Prof. Dr. B. Brenner
Department of Molecular and Cell Physiology
Myosins represent a super-family of proteins which together with the Kinesins and Dyneins are responsible for essentially all forms of motile functions in living cells. This includes muscle contraction, movement of flagellae, fast axonal transport in neurons, transport of vesicles and organelles, etc.

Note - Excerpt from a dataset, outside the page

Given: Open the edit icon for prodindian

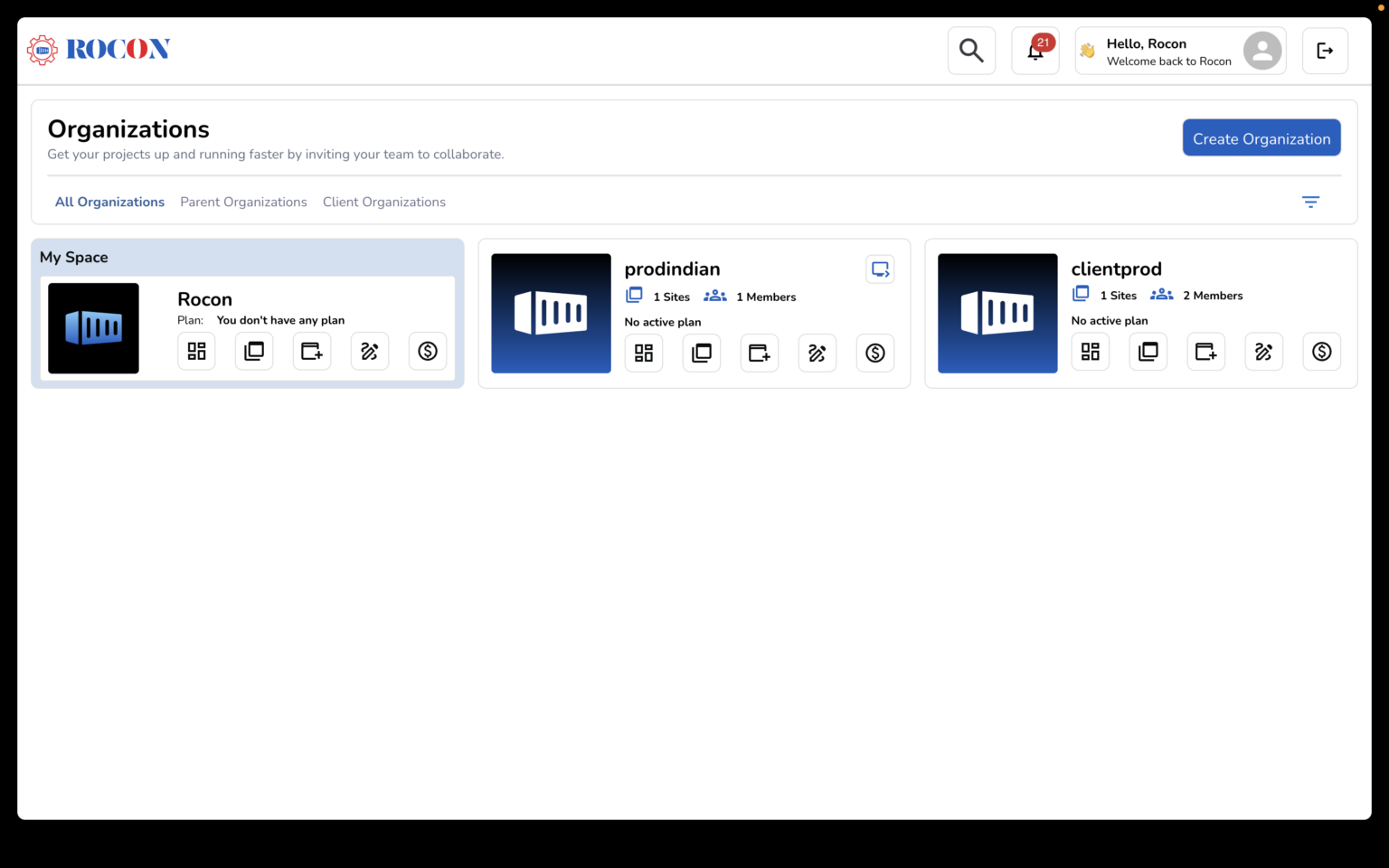Looking at the screenshot, I should [817, 353].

In our laboratory we mainly concentrate on myosins. Our goals are to understand the molecular mechanisms by which force and movement are generated in muscle, as well as understanding the mechanisms of vesicle transport by non-muscle myosins or kinesins.
Studies on demembranated muscle fibers
To understand the functional relevance of the various structural domains of the myosin molecule we make use of point mutations which were identified in patients with familial hypertrophic cardiomyopathy. Detailed comparison of a large variety of mechanical, biochemical and structural parameters allows us to identify the primary functional changes associated with these point mutations (1).
To develop a detailed understanding of the molecular processes underlying regulation of muscular function, we have developed procedures to exchange wildtype regulatory proteins (troponin, tropomyosin) for fluorescently labeled, wildtype and mutant proteins in demembranated muscle fibers. With this approach we can collect both structural and kinetic data about the movements of the regulatory proteins and their relevance for different steps in regulation (2,3).
Single molecule microscopy
To analyse the function of muscle and non-muscle myosins as well as kinesins we established techniques that allow to observe forces and movements generated by individual myosin or kinesin molecules (4) and to relate these to the binding and dissociation of individual, fluorescently labeled nucleotide molecules (ATP, ADP, nucleotide analogs) visualized as individual molecules in an evanescent field microscope (5).
Prof. Dr. B. Brenner
PD. Dr. T. Kraft
C. v. Grumbkow
Mechanical, biochemical and x-ray diffraction studies on demembranated muscle fibers.
Protein exchange in demembranated muscle fibers, analysis via confocal microscopy and fluorescence spectroscopy.
Single molecule fluorescence observed with an evanescent field microscope including FRET and fluorescence polarisation (binding/dissociation of ligands, substrates, products).
Recording of forces and movements of single molecules by microneedle/laser trap or systems developed from atomic force microscopy (AFM).